* WORK INSTRUCTION *
Give back exactly the stretch of data below from the line holding "Task: Click the PartitionContext" through the line holding "Given: Minimize the login window", both ends included, and leave the remaining lines out.

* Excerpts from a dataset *
┌────────

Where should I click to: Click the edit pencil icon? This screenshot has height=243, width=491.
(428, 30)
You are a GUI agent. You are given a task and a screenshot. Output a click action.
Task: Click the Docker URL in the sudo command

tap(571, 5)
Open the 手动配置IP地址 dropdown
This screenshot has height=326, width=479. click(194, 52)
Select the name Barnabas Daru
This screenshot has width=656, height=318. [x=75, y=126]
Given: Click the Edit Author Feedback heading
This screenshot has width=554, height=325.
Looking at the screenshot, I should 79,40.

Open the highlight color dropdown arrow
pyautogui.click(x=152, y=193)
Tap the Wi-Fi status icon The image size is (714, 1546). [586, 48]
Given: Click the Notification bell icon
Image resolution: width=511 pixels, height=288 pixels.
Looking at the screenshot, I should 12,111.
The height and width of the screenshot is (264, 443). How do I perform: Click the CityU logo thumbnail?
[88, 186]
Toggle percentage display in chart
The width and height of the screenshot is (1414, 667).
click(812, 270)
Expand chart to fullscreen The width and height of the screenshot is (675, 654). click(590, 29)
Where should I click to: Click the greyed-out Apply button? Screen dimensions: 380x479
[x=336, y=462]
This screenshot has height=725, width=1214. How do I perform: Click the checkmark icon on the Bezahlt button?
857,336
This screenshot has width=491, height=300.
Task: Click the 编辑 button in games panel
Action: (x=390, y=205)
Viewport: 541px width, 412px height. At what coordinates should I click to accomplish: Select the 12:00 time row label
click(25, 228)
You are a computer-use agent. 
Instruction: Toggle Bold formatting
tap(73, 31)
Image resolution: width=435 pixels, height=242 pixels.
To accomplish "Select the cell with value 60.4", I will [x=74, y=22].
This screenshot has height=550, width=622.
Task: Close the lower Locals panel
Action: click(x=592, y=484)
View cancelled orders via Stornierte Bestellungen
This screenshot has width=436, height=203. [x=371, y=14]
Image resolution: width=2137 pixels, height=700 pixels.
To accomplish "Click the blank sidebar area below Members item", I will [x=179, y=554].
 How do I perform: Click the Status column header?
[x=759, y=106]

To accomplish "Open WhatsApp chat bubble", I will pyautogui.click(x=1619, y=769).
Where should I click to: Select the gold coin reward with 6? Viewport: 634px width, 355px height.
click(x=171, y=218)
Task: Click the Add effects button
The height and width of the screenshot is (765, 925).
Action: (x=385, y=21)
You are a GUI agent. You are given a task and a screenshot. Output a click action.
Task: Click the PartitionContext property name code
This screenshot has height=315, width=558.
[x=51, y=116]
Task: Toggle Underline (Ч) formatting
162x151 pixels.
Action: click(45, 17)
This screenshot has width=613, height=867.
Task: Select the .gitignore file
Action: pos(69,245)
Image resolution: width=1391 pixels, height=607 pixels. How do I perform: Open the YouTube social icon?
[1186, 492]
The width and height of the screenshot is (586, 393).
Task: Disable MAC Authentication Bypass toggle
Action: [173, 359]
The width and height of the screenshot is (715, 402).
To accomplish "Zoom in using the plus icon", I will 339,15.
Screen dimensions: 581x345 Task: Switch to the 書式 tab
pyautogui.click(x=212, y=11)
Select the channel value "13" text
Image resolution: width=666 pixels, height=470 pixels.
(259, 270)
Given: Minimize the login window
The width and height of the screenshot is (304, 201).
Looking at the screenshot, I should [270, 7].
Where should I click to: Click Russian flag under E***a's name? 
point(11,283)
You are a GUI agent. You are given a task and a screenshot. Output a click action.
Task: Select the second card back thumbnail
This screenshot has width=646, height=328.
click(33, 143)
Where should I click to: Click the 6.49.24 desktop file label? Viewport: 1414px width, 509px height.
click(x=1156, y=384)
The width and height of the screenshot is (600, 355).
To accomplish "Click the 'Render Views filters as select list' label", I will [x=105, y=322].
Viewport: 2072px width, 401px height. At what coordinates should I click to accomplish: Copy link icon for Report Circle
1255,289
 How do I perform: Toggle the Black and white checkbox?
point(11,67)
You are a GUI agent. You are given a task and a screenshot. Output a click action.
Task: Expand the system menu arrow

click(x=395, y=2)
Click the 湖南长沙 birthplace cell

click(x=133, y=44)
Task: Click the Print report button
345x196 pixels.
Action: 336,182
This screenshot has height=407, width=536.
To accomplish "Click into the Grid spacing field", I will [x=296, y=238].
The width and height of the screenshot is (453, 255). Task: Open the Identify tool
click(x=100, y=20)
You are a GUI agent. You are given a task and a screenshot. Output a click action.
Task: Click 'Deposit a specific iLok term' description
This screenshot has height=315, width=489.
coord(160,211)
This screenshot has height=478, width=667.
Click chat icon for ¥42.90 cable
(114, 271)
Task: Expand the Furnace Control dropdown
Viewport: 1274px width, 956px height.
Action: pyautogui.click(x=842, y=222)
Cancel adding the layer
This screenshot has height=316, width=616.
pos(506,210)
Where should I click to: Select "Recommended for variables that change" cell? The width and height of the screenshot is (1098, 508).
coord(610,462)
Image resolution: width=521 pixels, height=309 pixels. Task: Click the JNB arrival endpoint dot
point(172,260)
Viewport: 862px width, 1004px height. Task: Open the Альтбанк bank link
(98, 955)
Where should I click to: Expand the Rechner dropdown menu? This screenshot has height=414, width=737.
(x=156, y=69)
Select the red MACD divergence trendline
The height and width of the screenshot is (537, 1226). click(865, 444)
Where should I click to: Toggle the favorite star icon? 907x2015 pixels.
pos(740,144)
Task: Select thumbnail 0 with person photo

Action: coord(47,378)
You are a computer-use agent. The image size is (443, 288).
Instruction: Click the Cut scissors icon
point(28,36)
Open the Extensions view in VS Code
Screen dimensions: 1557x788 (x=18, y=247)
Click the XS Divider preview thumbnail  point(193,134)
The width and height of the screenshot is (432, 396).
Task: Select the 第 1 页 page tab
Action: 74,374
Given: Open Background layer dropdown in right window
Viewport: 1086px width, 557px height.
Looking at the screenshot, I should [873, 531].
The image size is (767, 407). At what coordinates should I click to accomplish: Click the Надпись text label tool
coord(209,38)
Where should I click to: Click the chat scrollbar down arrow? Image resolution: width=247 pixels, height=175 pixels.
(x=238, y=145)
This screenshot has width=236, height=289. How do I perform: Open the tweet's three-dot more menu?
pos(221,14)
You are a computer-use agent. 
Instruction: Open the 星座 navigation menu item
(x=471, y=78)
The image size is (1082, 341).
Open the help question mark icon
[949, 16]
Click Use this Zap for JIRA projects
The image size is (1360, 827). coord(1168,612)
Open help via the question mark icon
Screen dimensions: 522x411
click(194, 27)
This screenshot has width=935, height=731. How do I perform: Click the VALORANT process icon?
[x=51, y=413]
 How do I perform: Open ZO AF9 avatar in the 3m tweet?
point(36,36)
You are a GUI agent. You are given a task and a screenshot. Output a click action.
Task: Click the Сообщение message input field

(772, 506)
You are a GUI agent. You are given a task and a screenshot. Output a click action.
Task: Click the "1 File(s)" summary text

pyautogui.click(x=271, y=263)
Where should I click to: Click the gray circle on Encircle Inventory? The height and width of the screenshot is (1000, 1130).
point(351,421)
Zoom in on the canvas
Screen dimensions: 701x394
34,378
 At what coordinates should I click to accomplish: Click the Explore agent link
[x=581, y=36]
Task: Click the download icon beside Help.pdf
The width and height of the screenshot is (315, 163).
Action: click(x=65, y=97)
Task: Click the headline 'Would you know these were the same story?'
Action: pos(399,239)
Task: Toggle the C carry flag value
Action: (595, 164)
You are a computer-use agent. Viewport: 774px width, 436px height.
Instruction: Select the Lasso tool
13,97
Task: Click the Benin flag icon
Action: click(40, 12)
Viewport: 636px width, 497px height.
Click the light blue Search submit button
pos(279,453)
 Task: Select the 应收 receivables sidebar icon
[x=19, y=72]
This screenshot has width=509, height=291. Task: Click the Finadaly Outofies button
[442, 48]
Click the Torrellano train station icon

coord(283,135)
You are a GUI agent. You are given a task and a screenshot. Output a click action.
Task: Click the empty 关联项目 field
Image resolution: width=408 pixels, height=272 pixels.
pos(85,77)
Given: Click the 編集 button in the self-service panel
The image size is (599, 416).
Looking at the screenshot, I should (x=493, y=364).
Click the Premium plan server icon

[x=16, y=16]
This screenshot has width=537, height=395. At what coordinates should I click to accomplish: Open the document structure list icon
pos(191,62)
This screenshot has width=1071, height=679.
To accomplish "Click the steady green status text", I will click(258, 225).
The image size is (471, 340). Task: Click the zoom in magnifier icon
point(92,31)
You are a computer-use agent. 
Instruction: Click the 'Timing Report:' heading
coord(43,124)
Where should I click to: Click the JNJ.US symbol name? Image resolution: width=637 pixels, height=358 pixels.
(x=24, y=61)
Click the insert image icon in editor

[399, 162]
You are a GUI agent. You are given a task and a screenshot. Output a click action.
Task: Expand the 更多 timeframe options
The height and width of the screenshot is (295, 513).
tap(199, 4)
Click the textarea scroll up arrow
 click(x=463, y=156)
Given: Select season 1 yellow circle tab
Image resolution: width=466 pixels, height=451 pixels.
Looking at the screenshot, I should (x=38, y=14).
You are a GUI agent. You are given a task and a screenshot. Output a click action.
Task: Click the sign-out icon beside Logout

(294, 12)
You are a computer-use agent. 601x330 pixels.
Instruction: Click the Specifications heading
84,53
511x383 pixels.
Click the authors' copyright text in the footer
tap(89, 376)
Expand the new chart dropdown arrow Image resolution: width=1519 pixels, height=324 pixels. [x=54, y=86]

└────────

* EXPECTED ANSWER *
Task: Click the PartitionContext property name code
This screenshot has height=315, width=558.
[x=51, y=116]
Task: Toggle Underline (Ч) formatting
162x151 pixels.
Action: click(45, 17)
This screenshot has width=613, height=867.
Task: Select the .gitignore file
Action: pos(69,245)
Image resolution: width=1391 pixels, height=607 pixels. How do I perform: Open the YouTube social icon?
[1186, 492]
The width and height of the screenshot is (586, 393).
Task: Disable MAC Authentication Bypass toggle
Action: [173, 359]
The width and height of the screenshot is (715, 402).
To accomplish "Zoom in using the plus icon", I will 339,15.
Screen dimensions: 581x345 Task: Switch to the 書式 tab
pyautogui.click(x=212, y=11)
Select the channel value "13" text
Image resolution: width=666 pixels, height=470 pixels.
(259, 270)
Given: Minimize the login window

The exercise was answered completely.